Beneath this instruction is a block of data; output from it exactly the lines that run from the one containing "Login (327, 27)" through the one containing "[K_01_082_5095_0_01_7537] (99, 771)", inclusive.
____ Entries provided
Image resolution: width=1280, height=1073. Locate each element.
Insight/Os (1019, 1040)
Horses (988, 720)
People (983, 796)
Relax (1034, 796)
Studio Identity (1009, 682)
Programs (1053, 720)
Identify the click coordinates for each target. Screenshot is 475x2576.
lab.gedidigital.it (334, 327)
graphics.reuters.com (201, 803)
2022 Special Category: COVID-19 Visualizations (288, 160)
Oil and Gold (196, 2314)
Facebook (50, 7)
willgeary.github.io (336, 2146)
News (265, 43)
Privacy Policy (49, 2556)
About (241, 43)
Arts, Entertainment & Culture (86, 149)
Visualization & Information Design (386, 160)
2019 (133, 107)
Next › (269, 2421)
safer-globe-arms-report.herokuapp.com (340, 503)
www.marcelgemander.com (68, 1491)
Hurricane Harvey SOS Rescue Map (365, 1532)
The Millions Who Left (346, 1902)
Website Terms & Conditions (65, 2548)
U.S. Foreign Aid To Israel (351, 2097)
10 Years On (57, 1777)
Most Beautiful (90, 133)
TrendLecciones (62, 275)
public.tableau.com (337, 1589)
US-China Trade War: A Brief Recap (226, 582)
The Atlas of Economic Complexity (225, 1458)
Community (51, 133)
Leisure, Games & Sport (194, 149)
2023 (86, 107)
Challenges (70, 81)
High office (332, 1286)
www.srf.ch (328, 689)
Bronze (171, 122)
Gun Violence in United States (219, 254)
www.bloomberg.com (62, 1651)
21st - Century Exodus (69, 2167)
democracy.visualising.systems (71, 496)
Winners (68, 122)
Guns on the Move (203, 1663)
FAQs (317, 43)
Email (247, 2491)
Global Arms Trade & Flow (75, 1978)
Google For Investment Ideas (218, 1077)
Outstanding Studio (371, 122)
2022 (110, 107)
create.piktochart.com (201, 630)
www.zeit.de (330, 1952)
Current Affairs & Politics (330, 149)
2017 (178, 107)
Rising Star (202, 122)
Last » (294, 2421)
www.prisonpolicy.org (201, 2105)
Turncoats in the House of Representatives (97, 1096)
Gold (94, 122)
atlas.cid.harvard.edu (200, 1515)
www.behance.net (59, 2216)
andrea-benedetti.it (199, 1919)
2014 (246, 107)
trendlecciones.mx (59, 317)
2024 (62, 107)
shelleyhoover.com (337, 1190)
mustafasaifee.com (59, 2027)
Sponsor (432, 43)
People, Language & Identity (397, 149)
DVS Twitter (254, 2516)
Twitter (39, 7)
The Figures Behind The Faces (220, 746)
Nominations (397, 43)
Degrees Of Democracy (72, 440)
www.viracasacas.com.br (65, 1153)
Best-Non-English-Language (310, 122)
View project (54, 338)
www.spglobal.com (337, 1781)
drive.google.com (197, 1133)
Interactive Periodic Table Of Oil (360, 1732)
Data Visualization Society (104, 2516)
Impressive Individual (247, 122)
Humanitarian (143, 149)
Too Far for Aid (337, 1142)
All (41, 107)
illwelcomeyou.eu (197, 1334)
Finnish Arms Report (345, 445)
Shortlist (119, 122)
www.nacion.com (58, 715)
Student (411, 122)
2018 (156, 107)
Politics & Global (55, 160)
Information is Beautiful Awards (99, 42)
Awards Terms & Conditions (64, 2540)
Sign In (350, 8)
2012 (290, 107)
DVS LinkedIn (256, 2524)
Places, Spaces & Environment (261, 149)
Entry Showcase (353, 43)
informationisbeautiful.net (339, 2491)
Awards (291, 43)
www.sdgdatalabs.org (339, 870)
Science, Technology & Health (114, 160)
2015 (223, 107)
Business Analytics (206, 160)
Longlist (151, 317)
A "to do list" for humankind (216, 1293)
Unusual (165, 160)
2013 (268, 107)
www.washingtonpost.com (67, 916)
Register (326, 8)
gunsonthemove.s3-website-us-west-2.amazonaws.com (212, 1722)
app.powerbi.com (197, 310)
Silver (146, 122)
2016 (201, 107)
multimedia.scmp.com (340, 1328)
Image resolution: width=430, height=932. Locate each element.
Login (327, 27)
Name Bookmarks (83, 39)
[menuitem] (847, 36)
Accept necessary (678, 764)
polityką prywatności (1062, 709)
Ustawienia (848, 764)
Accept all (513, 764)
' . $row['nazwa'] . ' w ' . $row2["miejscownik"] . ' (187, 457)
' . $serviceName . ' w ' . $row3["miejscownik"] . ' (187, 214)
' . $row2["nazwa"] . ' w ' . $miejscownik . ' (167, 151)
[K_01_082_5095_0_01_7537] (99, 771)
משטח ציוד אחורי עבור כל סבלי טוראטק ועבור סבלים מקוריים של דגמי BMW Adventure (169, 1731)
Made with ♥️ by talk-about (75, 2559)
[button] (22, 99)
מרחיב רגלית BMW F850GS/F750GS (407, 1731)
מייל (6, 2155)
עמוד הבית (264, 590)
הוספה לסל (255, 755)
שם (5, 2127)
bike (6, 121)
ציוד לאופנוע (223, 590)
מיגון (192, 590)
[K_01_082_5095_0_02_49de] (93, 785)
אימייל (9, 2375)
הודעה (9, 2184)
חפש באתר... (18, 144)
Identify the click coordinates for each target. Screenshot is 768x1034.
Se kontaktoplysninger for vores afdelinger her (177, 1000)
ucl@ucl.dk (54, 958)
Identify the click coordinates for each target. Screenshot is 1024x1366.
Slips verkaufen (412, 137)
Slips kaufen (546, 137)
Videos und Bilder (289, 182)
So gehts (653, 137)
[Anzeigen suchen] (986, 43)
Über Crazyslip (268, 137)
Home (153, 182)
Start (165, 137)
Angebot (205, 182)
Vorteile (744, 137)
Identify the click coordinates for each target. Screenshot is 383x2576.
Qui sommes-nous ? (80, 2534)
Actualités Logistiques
________
§ **Expected answer**
Login (327, 27)
Name Bookmarks (83, 39)
[menuitem] (847, 36)
Accept necessary (678, 764)
polityką prywatności (1062, 709)
Ustawienia (848, 764)
Accept all (513, 764)
' . $row['nazwa'] . ' w ' . $row2["miejscownik"] . ' (187, 457)
' . $serviceName . ' w ' . $row3["miejscownik"] . ' (187, 214)
' . $row2["nazwa"] . ' w ' . $miejscownik . ' (167, 151)
[K_01_082_5095_0_01_7537] (99, 771)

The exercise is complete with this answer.